Preeti Balwani evaluates the country’s labyrinthine advertising laws and their impact on the industry
Advertisements are at the heart of commercial speech, which the Supreme Court has held is a part of freedom of speech and expression, a fundamental right under article 19 (1) (a) of the Constitution of India.
Regulating advertisements is a hot potato, though. While there are several legislative provisions, there is no uniform code or law that deals with all aspects of advertising. The industry has so far resisted attempts to create a uniform advertisement code or a single regulator.
India, like several other jurisdictions, prefers self-regulation for advertisements.
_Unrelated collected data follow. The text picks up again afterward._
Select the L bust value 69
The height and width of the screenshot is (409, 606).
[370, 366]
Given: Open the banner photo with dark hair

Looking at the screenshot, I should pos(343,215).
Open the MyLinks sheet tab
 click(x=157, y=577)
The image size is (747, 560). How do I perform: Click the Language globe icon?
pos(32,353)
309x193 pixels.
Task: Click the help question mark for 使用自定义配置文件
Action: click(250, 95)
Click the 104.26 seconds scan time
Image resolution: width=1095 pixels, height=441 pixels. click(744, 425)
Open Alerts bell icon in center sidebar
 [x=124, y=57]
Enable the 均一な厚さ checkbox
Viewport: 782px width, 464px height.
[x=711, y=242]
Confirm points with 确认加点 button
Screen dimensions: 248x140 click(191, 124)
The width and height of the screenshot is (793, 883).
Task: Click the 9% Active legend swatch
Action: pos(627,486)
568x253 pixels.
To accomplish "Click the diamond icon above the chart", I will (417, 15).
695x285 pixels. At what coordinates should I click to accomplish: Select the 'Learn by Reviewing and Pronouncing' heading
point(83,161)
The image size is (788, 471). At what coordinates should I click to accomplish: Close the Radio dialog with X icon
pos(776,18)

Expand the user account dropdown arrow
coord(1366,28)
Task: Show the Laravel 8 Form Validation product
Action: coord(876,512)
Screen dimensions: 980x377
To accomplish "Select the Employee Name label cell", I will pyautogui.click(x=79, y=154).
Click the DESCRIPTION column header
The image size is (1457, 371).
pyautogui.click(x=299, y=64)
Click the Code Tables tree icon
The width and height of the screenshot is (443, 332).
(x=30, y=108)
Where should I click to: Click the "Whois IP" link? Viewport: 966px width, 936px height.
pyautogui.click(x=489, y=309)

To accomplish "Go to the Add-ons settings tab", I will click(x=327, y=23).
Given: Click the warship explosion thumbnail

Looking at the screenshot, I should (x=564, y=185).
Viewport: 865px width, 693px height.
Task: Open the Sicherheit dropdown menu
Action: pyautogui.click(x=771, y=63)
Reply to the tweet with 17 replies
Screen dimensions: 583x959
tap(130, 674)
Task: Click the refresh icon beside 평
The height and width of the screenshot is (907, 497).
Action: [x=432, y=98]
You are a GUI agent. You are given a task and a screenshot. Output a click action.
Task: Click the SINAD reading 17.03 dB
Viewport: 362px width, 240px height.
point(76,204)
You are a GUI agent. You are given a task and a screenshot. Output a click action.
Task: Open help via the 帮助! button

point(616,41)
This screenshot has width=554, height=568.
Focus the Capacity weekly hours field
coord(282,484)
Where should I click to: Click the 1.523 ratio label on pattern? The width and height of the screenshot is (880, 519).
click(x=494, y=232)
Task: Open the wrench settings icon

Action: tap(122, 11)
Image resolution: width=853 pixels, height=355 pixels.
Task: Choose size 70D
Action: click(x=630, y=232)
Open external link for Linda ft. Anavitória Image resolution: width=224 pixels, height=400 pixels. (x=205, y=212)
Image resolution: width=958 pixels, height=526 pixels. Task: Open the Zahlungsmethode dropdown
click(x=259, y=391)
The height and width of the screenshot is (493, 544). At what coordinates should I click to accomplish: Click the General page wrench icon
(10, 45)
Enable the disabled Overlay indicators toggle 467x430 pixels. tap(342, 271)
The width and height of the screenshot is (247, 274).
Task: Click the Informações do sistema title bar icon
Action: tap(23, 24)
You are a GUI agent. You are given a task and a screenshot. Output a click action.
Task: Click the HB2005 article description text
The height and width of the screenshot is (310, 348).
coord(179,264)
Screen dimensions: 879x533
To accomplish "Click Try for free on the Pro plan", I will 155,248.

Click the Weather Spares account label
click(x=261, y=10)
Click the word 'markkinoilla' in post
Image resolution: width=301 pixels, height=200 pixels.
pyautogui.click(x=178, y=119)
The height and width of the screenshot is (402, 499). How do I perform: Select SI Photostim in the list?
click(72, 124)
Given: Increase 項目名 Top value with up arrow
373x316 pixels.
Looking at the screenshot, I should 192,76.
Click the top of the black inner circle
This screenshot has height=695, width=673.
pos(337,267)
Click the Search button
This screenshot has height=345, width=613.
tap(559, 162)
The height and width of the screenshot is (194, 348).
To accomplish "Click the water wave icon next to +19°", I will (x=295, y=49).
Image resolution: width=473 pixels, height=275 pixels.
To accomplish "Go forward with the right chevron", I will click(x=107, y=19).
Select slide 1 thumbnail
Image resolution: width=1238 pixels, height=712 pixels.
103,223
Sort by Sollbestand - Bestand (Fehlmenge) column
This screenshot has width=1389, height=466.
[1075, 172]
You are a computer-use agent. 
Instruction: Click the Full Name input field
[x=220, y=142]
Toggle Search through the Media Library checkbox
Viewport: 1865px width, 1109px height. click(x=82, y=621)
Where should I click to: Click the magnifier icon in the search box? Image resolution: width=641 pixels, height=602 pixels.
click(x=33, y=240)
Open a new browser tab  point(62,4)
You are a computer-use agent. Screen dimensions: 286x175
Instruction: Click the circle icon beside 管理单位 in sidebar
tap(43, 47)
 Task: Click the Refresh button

The Advertising Standards Council of India (ASCI) publishes and updates fair advertising guidelines referred to as ASCI codes, which need to be adhered to by member organizations to protect the interests of the consumer.
While the ASCI remains a self-regulatory body, the Reserve Bank of India (RBI), the Securities and Exchange Commission of India (SEBI) and the Insurance Regulatory and Development Authority of India (IRDAI) also regulate advertisements in their respective sectors. State-owned broadcasters Doordarshan and All India Radio (AIR) adhere to the Doordarshan and AIR Advertisement Code which is under the control of Prasar Bharati (government owned public broadcasting agency) formulated under the Prasar Bharati Act. The Department of Consumer Affairs also maintains an online portal where consumers can post their grievances against misleading advertisements.
The courts have over the years weighed in on what is acceptable for advertisements. In the landmark case of Tata Press Ltd v Mahanagar Telephone Nigam Ltd (1995) (MTNL), the Supreme Court considered if Tata Press was permitted to publish telephone directories and sell advertisements in its Yellow Pages. The court, while equating advertisements or commercial speech to the fundamental right of freedom of speech as enshrined in the constitution, held that the protection has been accorded to corporate entities as well. In another landmark case, Bennett Coleman & Co & Ors v Union of India (1972), which challenged the restrictions on the import of newsprint under Import Control Order, 1955, the Supreme Court held that the fundamental rights of shareholders as citizens are not lost when they associate to form a company.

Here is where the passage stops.